##### PROVIDED TEXT

# Rachmoninov Piano Competition



## shsherm

Today I attended the Rachmaninov Piano Competition Awards Ceremony and Concert. This performance was held at Disney Hall in Los Angeles. The winner was a Russian pianist but I did not have a copy of the program and do not even know his name but he did an excellent performance of the Rock 2nd Piano concerto which was preceded by the Rock 2nd Symphony played by the Moscow Symphony Orchestra. They are indeed a fine group and play very well. The attendance was very poor as only 400 or so people were in the audience in a hall that holds perhaps 2200. The 2nd place pianist played four piano pieces by Rachmaninov and did a very nice job as well. The website for the Competition has already vanished from the etherworld or I would have provided the names of the contest winners and the conductor as well. Three years ago I attended the final performance of the Van Cliburn Competition in Fort Worth Texas featuring the two finalists, and there were no empty seats in The Bass Hall. That contest was won by Alexander Kobrin with Joyce Yang as silver medalist.


----------



## YsayeOp.27#6

Actually, the first prize was not awarded. The russian guy you saw must have been the guy that took the second place.



> The website for the Competition has already vanished from the etherworld or I would have provided the names of the contest winners and the conductor as well


I think Vladimir Fedoseyev is currently conducting that orchestra.


----------



## Rachovsky

I saw Joyce Yang perform Rachmaninoff's Rhapsody on a theme of Paganini with the Nashville Symphony Orchestra last Saturday and was happy with her performance. I only noticed one audible note that was missed by her. This was actually my first performance that I've saw live (Polovtsian Dances, Rhapsody, and Tchaikovsky's 5th) and it was pretty amazing. The Schermerhorn Hall is an amazing concert hall with great acoustics.


----------



## trojan-rabbit

Go Rachmaninoff!

And hurray for the winner


----------



## YsayeOp.27#6

trojan-rabbit said:


> And hurray for the winner


But no winner was appointed here.


----------



## shsherm

I read the aticle in the Tuesday LA times which clarified that no first place prize was given. Another reason for poor attendance was the ticket prices were high and the Jose Iturbi competition was being held at the same time also in Los angeles and admission to that one was free.


----------



## trojan-rabbit

YsayeOp.27#6 said:


> But no winner was appointed here.


eh?

Sorry 

I just sort of read the title 

It's too bad that Rachmaninoff's being overlooked/overpriced


----------

##########
##### DATASET SECTION

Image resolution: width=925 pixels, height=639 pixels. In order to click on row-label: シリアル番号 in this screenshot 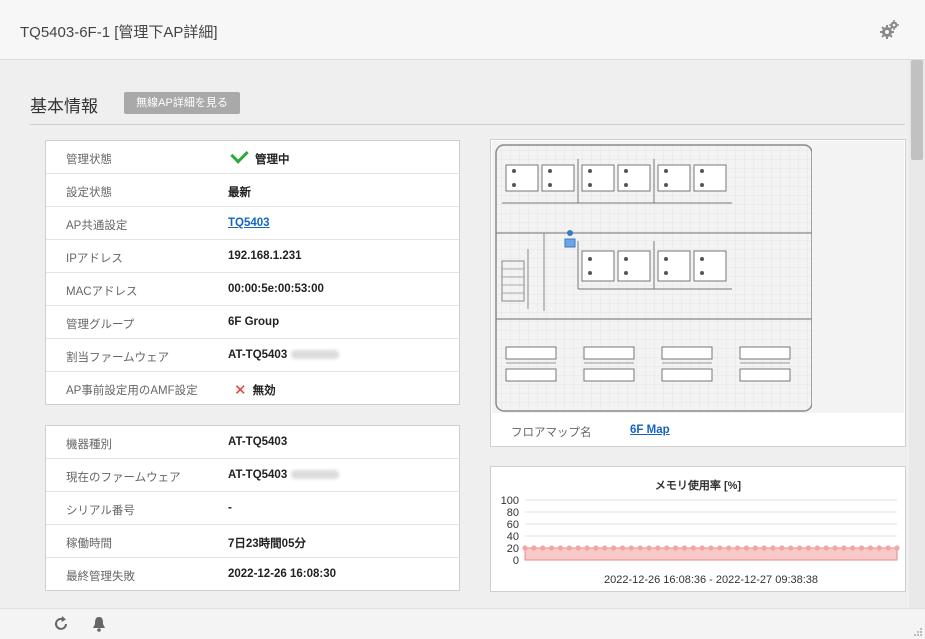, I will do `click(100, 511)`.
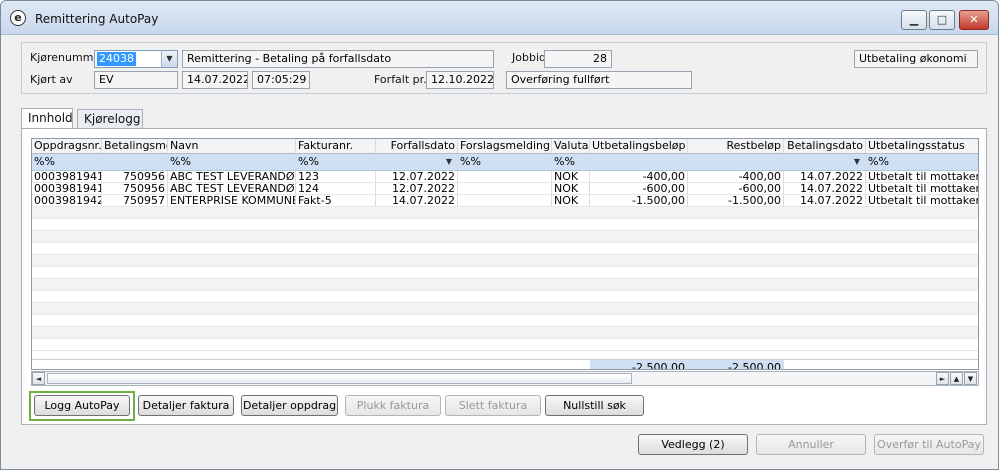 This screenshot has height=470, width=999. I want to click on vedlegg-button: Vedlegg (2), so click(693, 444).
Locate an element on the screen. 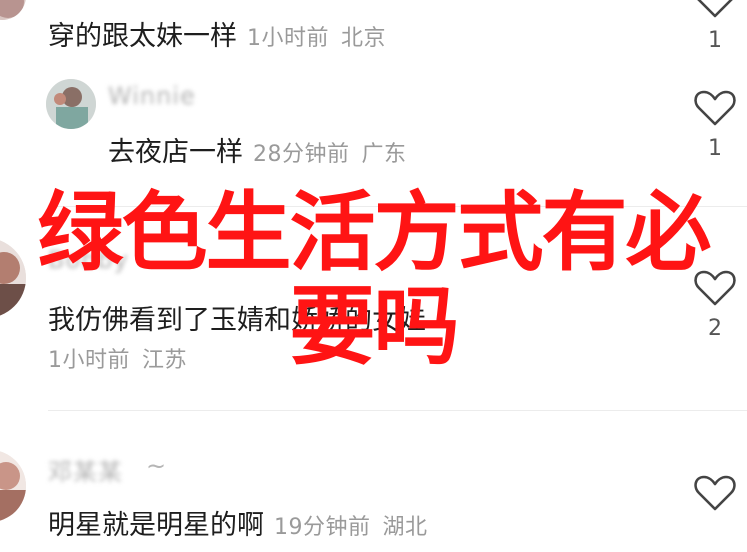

##########

WORK TASK: Update the passage of the forum thread above that opens with the words containing "I read the aticle" and closes with "one was free." by replacing "Tuesday" with "Wednesday", and write out the revised passage.

RESPONSE:
I read the aticle in the Wednesday LA times which clarified that no first place prize was given. Another reason for poor attendance was the ticket prices were high and the Jose Iturbi competition was being held at the same time also in Los angeles and admission to that one was free.